[Description of the task]: Pull out every line below that contains the word "using", and copy each one in full.

[Data records]:
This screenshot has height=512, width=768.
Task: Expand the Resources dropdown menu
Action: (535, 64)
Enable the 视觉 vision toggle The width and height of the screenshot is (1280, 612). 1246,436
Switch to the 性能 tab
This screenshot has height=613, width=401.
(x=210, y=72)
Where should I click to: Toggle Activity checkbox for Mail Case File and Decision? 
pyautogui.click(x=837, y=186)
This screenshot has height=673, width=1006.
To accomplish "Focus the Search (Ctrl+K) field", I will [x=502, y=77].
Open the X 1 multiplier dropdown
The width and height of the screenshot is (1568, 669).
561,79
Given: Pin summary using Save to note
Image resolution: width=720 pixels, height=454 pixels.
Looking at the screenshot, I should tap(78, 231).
...
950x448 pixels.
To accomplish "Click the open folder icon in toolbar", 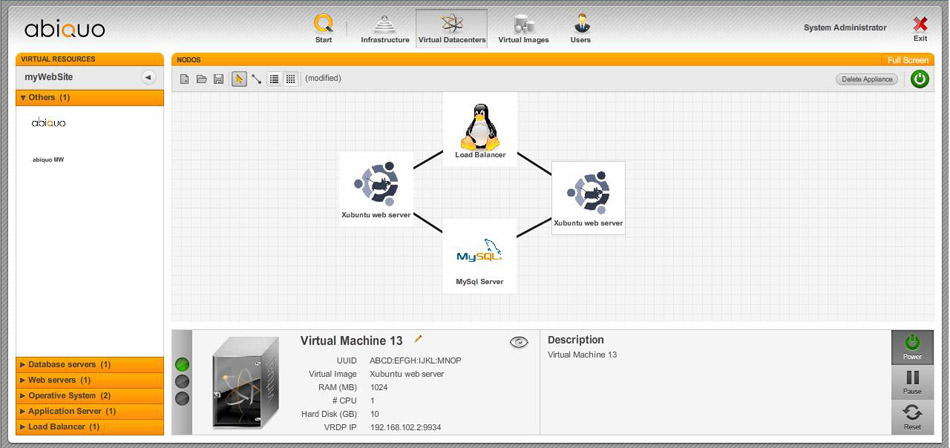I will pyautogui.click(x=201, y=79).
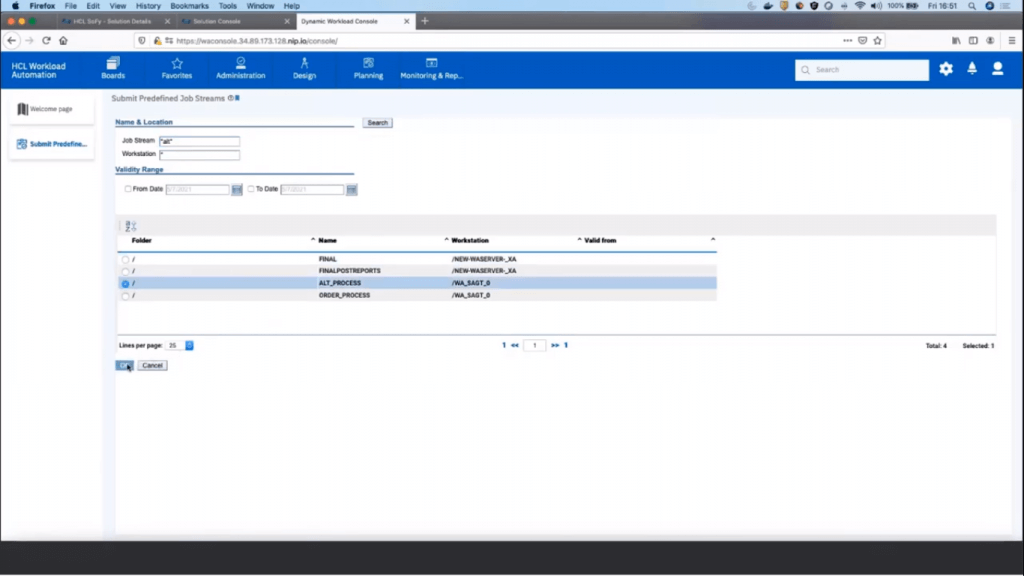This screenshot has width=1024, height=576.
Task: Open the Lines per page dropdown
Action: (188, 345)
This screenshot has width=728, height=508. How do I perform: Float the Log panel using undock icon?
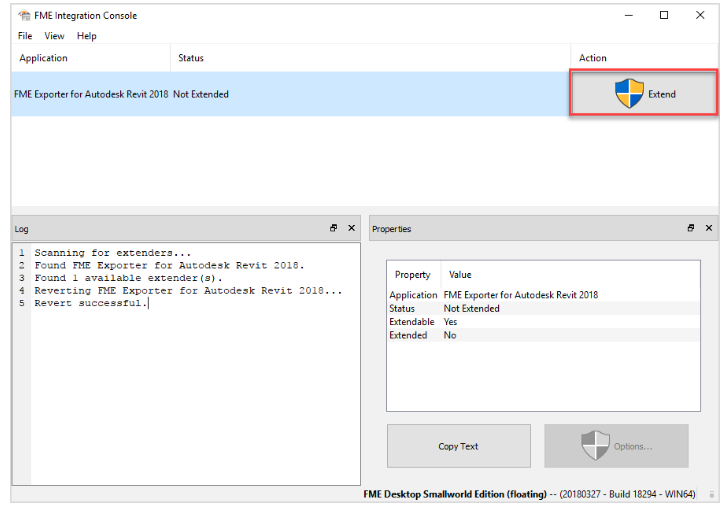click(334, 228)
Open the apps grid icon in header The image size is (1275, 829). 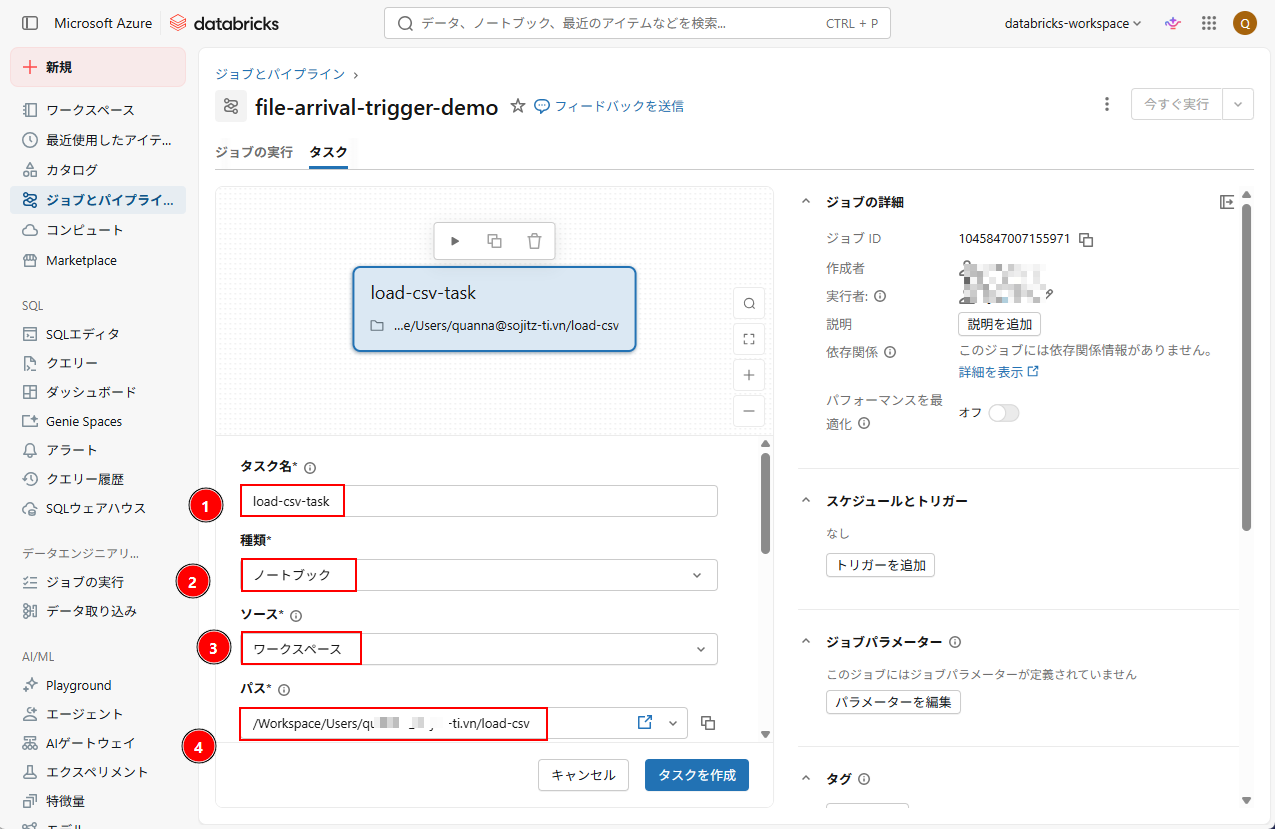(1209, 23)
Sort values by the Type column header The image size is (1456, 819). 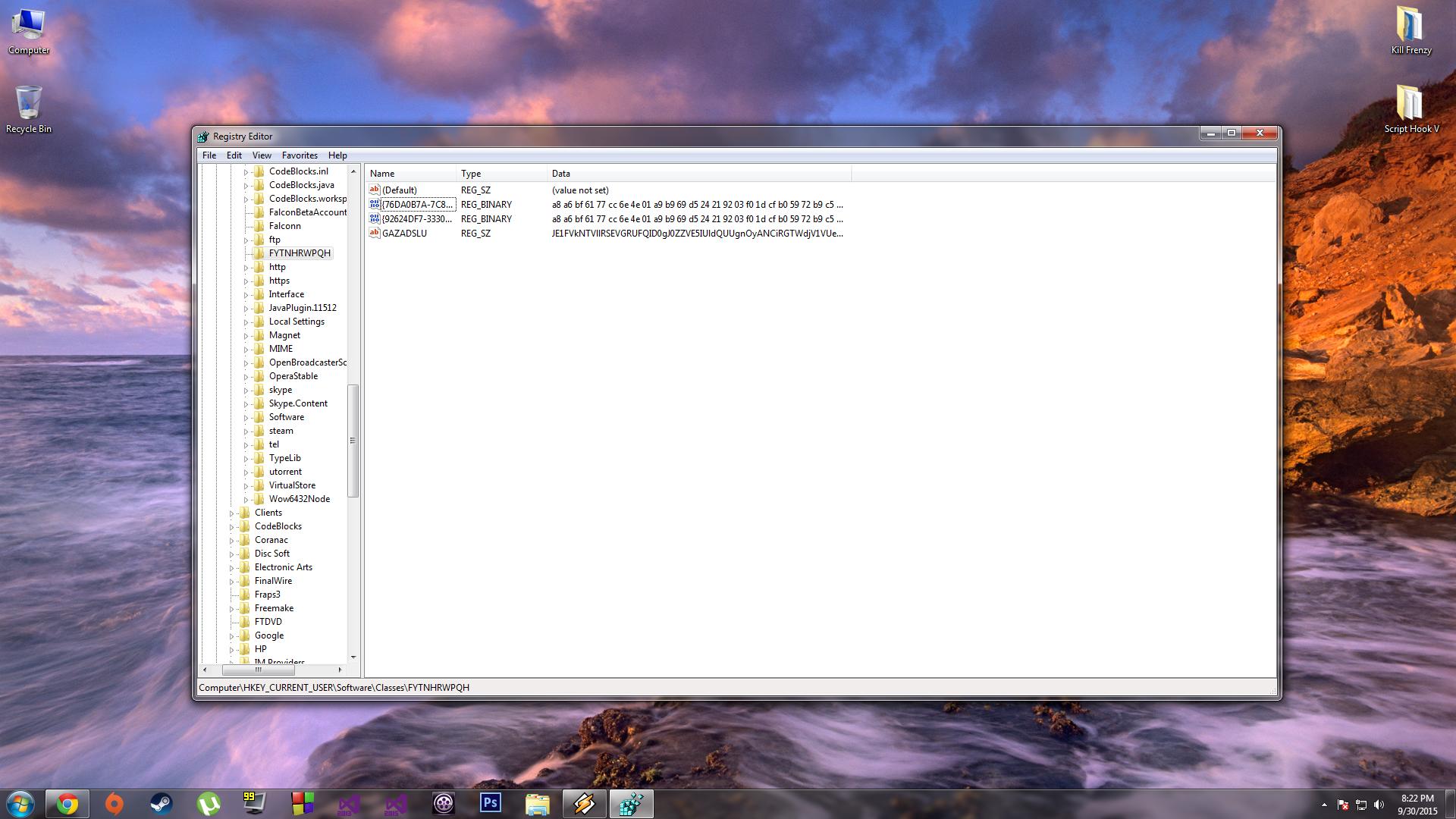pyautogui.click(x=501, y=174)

[Worked solution]:
Given: Pin summary using Save to note
This screenshot has width=728, height=508. How do I perform: Float the Log panel using undock icon?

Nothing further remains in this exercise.